Thursday, October 10, 2019

California Issues Ban On Travel To Iowa


            Xavier Becerra, California’s Democratic Attorney General, recently banned state-funded travel to the state of Iowa in response to a new Iowa law that prohibits Medicaid from covering gender transition surgeries.
The website of the California Office of the Attorney General states that with bill AB 1887, enacted in 2016, the California Legislature determined that “California must take action to avoid supporting or financing discrimination against lesbian, gay, bisexual, and transgender people.” It also decrees: “To that end, AB 1887 prohibits a state agency, department, board, or commission from requiring any state employees, officers, or members to travel to a state that, after June 26, 2015, has enacted a law that (1) has the effect of voiding or repealing existing state or local protections against discrimination on the basis of sexual orientation, gender identity, or gender expression. In addition, the law prohibits California from approving a request for state-funded or state-sponsored travel to such a state.” (Italics mine).
Incredibly, Iowa is just one of at least 11 states to which California bans state-sanctioned travel. It is one thing to refuse to discriminate on the basis of gender identity, of which there are two. Neither men nor women should be the victim or beneficiary of discriminatory laws or labor practices. Gender “expression,” however, is in no way a biological or immutable fact. In fact, it is the obverse of race or sex, in that it is totally fungible. A man can claim to be a woman, but that doesn’t make it so-- just as a “honkey” can claim to be an African-American, albeit with no basis in reality. I can claim to be a gerbil or a giraffe, but that simply does not make it so. If a woman with ovaries and a vagina says she is a he, that claim has no more veracity than if Oprah Winfrey attempted to identify as Abraham Lincoln.
When states, nations or societies begin to take these preposterous claims seriously—and sanctimoniously sanctify and sanction them—they are saying that nothing matters, truth is only in the eye of the beholder, there are no absolutes, no constants, nothing real. They are denying physical reality as well as logic and reasoning. They are stripping words—and life—of meaning.
Moreover, if every state acted as California has, the concept and practice of republicanism would be irreparably harmed. I could see Alabama banning state-sponsored travel to California because it is hostile to rednecks. Who could then blame Georgia if it prohibited travel to New York because it is insufficiently welcoming of evangelical Christians? Decent, God-fearing, pro-life states should long ago have put the kibosh on travel to those that have permissive abortion laws. And why should Montana, Wyoming, Texas or even Kentucky put up with the discriminatory—and probably unconstitutional—gun restrictions in place in Washington, D.C., Chicago, and other hotbeds of violent crime? Those states should ban government-sponsored travel to any other state or municipality that infringes on the rights of its citizens in that manner.

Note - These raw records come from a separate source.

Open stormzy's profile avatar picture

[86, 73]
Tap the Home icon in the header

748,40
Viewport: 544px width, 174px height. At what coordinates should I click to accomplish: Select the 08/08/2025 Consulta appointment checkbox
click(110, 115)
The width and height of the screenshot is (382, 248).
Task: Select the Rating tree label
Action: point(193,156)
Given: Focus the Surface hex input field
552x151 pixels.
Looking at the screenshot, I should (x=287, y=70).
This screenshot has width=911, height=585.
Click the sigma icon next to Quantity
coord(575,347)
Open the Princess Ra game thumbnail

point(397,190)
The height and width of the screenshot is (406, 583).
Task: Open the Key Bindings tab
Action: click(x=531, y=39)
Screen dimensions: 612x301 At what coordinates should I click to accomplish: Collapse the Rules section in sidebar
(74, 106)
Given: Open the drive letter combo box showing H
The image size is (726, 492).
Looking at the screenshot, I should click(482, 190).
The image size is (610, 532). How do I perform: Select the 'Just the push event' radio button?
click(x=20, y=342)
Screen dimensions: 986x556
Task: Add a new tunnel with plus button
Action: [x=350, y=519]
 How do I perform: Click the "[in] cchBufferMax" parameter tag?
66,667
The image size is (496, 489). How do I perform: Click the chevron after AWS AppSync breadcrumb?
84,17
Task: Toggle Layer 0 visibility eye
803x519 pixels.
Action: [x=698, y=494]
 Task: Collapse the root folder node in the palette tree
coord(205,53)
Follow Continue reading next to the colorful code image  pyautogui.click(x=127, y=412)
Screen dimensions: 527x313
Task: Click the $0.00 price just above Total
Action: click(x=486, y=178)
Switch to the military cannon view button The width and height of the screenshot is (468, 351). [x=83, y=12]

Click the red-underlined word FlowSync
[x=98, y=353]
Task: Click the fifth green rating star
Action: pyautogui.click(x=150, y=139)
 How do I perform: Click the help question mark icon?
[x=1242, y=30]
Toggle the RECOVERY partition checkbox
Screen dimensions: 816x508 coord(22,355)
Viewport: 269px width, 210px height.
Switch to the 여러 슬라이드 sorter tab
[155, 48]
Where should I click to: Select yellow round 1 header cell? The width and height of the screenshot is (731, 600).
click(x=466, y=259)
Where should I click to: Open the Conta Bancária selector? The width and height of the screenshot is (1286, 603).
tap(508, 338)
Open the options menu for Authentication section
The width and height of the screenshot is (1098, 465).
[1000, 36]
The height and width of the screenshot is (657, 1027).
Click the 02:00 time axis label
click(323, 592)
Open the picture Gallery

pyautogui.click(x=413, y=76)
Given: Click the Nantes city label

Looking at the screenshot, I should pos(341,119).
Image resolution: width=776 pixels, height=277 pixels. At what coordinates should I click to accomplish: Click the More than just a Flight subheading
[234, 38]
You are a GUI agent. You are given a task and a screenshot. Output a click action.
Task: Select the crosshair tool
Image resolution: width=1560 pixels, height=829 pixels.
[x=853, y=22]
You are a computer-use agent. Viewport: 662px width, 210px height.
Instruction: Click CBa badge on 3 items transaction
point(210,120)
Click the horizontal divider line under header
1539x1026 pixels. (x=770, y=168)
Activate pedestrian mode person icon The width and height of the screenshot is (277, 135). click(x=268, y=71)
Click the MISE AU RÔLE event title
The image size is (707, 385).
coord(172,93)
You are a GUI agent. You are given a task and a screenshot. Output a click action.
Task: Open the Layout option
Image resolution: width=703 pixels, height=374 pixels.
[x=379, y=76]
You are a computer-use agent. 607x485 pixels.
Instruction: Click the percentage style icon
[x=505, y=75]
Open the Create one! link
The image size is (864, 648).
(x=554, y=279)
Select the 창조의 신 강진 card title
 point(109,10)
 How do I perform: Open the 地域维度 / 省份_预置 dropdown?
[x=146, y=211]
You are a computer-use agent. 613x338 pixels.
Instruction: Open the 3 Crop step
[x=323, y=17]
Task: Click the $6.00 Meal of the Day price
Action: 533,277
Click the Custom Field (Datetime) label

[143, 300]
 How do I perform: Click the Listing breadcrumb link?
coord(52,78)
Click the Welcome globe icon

The Constitution and the Bill of Rights guarantee Americans freedom of speech and the right to self-defense. They do not guarantee the “right” to pick your own gender.

And the right to life is granted by the same Creator who determines one’s sex. 

California's Attorney General can ban his state's public employees from state-funded travel to other states. Ironically, if California doesn't soon dramatically change course, no one from the other 49 states will want to travel to California.